*** PASSAGE SHOWN ***

Theranos, with Holmes at the helm, had been the darling of Silicon Valley: once valued at $9 billion, touting a product that would have revolutionized blood testing technology and with investors that included well known private equity firms, media moguls, the family of the Secretary of Education. The deception and fall were also epic.

But this post is not really about Theranos, or Holmes. That story deserves much more time and space, and will soon be retold in film, starring national treasure Jennifer Lawrence.

Instead, the indictment of Holmes and Balwani provides an opportunity to discuss parallel proceedings and the strategic decision-making that follows.

What are parallel proceedings?

Parallel proceedings occur when a company or individual is involved in separate criminal and civil proceedings stemming from the same conduct or transactions. The most publicized proceedings typically involve the DOJ and SEC, e.g. Theranos, but other federal and state regulators have joined in the fun with increasing frequency. Notably, the Commodity Futures Trading Commission took the lead in investigating, charging and settling benchmark rate fixing abuses while states attorneys general with expansive anti-fraud enforcement mandates (looking at you, New York), have sued auto manufacturers over emissions defeat devices and banks over Residential Mortgage Backed Securities (RMBS) shenanigans.

How and when do parallel proceedings begin?

Parallel proceedings might begin in all the usual ways that a criminal or regulatory matter might commence: by whistleblower complaint, following routine compliance exams, self-reporting, troubling allegations made in a civil suit, among others. The Theranos investigations were spawned by crack investigative journalism (see above link).

As with most stand-alone cases, by the time DOJ obtains an indictment and the regulator files its action, months or years of investigative work have been done. The subject of these parallel charges will usually have some idea that they are coming, and counsel will have contemplated the key strategic questions.

Which agency takes precedence?

Answers vary, depending on whom you ask, and the size of their ego. In all seriousness, various factors dictate when each regulator opens its investigation, gets first crack at documents and interviews, “surfaces,” files charges and (possibly) settles charges.

Because DOJ has exclusive jurisdiction over criminal penalties and the corresponding Constitutional protections, it usually gets to weigh in on the timing and substantive decisions of other regulators. Where the subject is cooperating and working to settle civil charges and plead guilty to criminal ones, timing is an afterthought. However, when both proceedings are contested, DOJ will likely flex its muscles by intervening in the civil case and moving to stay proceedings until resolution of the criminal case (for reasons discussed below).

***

▶ [TASKS TO COMPLETE]
A) Write out, word for word, the part of the passage on parallel proceedings that opens with the words containing "Parallel proceedings might" and closes with "(see above link).".
B) According to the passage on parallel proceedings, which agency took the lead in investigating, charging and settling benchmark rate fixing abuses?
C) Render this sentence from the passage on parallel proceedings in French: "Parallel proceedings occur when a company or individual is involved in separate criminal and civil proceedings stemming from the same conduct or transactions."

*** DATA SHOWN ***

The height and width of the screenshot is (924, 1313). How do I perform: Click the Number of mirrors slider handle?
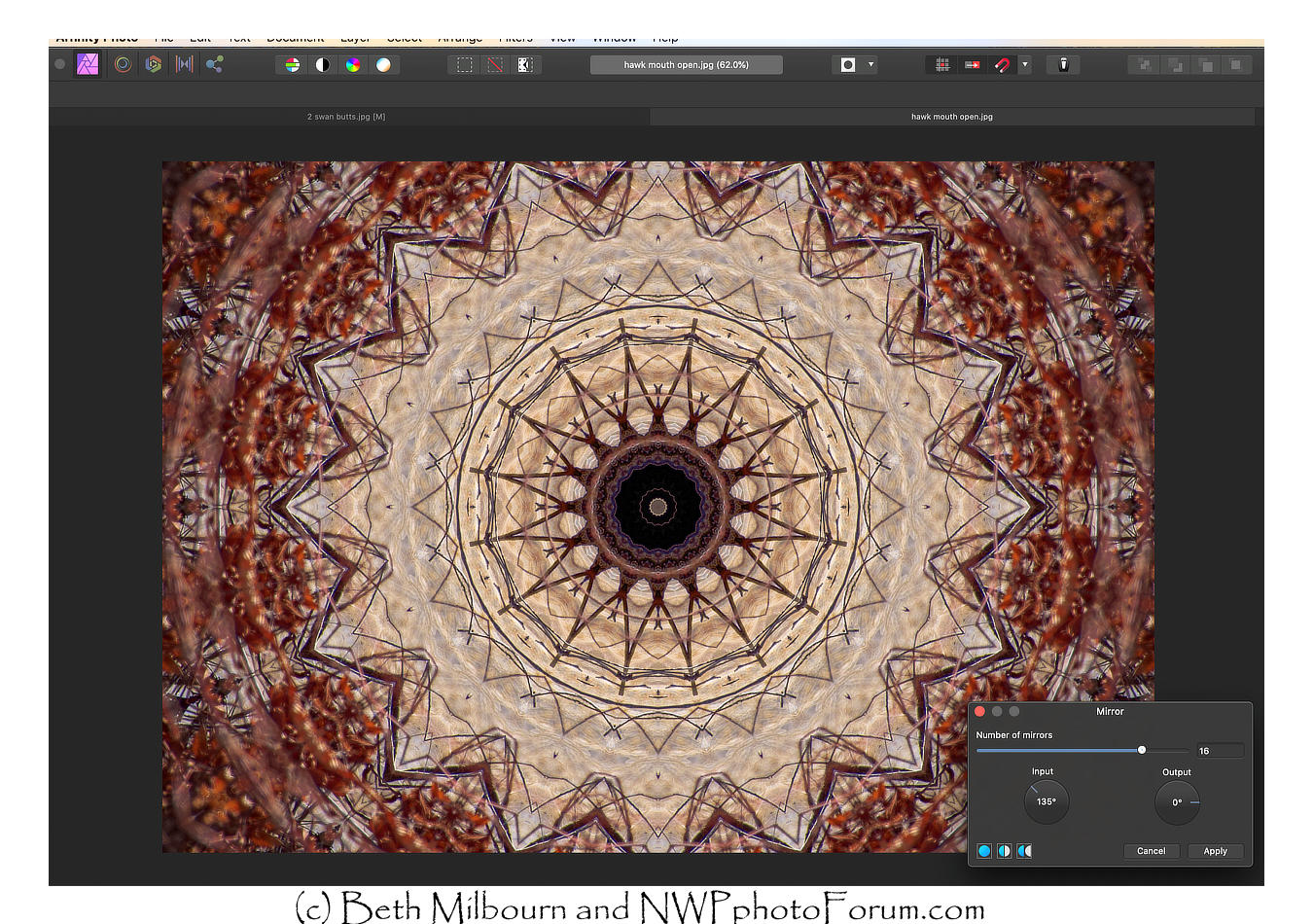1142,750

***

▶ [TASK ANSWERS]
A)
Parallel proceedings might begin in all the usual ways that a criminal or regulatory matter might commence: by whistleblower complaint, following routine compliance exams, self-reporting, troubling allegations made in a civil suit, among others. The Theranos investigations were spawned by crack investigative journalism (see above link).

B) The Commodity Futures Trading Commission.

C) Les procédures parallèles ont lieu lorsqu'une entreprise ou un particulier est impliqué dans des procédures pénales et civiles distinctes découlant des mêmes agissements ou des mêmes transactions.